Reduce busy work. Increase luck surface area.

Photo by Razvan Chisu on Unsplash
Photo by Razvan Chisu on Unsplash

There is a concept known as luck surface area that suggests that the more you do, and the more you tell people about it, the greater your chance for success. Spend your time creating and communicating with your peers and you will be recognized for it.

The idea that being busy lowers your chances for success seems counterintuitive to that. After all if you are busy then you are by default having more interactions than someone who is not.

Busy work such as emails, Twitter, phone calls, etc. only increase your luck surface area if they are a part of a concentrated effort to network and move your efforts forward.

Being busy does not create the body of work that others will take notice of. Serendipity will not occur from paper pushing but, rather, will occur by setting goals and continually working to achieve them.

But first you must free yourself from the chains of bureaucracy and inefficiency that plague most organizations.

Paper pile - April 2011 - 2 by Sebastien Wiertz used under CC License

Combating Busy Work

The best way to combat busy work is to implement systems that decrease the amount of time the work takes and, just as importantly, the amount of brain power devoted to it. For most people the place to start is in the inbox.

To start with do not spend all day inside your inbox. Check your email no more than a handful of times a day. You might be under the impression that your customers and coworkers would think the world is ending if you do not quickly respond to their emails but you would be wrong. If people needed immediate responses they would not use asynchronous communication and would instead pick up the phone to call you.

(I am aware that some people inexplicably expect email responses to be no more delayed than the speed of light allows. They often do funny things such as using words such as urgent or ASAP in the body of the email instead of using the high importance flags (and often on things that are not urgent at all). Those people need to be coached and it is up to you to do it or else you will never be able to fully focus on the things that really make a business successful.)

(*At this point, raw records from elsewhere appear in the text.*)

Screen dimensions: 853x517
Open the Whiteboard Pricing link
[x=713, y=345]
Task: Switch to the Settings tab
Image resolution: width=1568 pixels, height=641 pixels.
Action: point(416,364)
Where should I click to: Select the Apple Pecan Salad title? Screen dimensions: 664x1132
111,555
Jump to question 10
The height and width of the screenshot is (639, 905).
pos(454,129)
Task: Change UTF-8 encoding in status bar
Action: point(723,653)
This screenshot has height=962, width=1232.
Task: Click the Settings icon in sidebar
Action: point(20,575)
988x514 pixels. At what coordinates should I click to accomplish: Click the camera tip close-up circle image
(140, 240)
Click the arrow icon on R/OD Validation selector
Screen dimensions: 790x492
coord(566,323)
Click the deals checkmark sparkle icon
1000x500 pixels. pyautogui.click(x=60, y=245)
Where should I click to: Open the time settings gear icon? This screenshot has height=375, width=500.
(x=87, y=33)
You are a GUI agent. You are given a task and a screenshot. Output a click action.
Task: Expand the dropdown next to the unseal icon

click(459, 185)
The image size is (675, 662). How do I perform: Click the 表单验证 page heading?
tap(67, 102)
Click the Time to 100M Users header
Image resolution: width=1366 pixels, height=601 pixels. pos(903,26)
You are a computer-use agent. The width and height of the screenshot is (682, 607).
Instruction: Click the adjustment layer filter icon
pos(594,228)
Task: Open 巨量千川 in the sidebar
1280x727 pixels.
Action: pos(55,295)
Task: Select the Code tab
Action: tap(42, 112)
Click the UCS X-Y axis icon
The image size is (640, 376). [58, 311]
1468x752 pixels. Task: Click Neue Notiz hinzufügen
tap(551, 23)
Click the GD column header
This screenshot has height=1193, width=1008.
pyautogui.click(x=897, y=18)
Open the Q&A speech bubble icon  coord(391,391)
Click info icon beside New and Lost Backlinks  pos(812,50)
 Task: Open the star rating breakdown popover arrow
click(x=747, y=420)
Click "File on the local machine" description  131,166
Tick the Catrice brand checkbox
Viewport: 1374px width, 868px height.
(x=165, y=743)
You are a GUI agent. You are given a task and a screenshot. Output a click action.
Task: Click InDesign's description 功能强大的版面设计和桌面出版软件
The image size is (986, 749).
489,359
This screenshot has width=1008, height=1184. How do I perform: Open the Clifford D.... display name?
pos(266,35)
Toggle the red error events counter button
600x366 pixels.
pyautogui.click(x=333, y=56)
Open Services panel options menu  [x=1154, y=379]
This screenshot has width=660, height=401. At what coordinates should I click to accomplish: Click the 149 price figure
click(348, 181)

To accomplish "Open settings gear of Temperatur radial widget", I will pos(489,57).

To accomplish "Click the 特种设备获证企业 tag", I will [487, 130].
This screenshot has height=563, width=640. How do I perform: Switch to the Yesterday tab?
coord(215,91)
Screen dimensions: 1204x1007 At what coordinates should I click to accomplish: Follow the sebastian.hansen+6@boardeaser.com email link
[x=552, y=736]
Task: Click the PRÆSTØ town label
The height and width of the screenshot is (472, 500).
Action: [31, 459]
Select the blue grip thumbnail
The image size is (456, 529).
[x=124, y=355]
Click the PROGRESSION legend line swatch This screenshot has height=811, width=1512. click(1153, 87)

The second step is to turn off email notifications. Disable the new email pop-ups in Outlook and turn off the beeping on your phone. Those take you out of your train of thought and, as a knowledge worker, nothing is more important.

Now you are ready to tackle your emails at your own schedule rather than somebody else’s. Getting Things Done presents a very effective system that can be applied to your inbox. The system is:

“Do It, Delegate It, or Defer It.”

The premise is that if an email only takes a couple of minutes to act on or respond to then do it right then. If it can be delegated then forward it on. If neither of those can happen (it needs more than two minutes of your attention) then you defer it by putting it on your to do list or your calendar and then filing the email away out of your inbox.

(A pro-tip on your to do lists: You can drag an email to your tasks in Outlook or you can forward emails to services such as Asana, Evernote, or Trello to automatically add them. Just like with your emails address your to do list in your own time frame.)

By applying that system to each item in your inbox a few times a day you will arrive at the fantasy state know as Inbox Zero. It is much easier to achieve focus when diving into a project with no emails to address.

To lessen the number of emails you have to address each day setup filters so that certain emails are automatically filed away or added to your to do list.

Once you have tamed your inbox and created a single proper to do list (rather than writing tasks on whatever scraps of paper you have on your desk at the time) you are ready to tackle the busy work.

Start by documenting step-by-step each thing you do for one day. The next day spend some time going over that list (might help to include the boss on this) and identify anything that no longer needs to be done due to changes in the business. You would be surprised at the number of things that people do because they have always been done and nobody has bothered to stop and question it. Stop doing the things that do not need to be done.

Continue looking at the list and figure out where steps can be automated with a little technology. Investing a little bit of time and money automating processes will pay off in spades later.

Now you should have some systems in place to serve as defenses against busy work so that you can work on building the kingdom.

Startup Stock Photos
Startup Stock Photos

Capitalizing on Real Work

Begin by taking the time to identify things that are truly urgent which are the activities that are central to your business’ success or survival. That is where you want to concentrate your efforts.

Prioritize the activities and then set goals with actionable steps and timelines for each activity that you are going to create a project out of.

Those projects vary from business to business but could be a product launch, developing a new feature, a marketing campaign, or hiring. The bottom line is that you are trading busy work for the work that pushes your business forward.

That is the type of work that will increase your luck surface area and make others take notice of you both inside and outside of the company.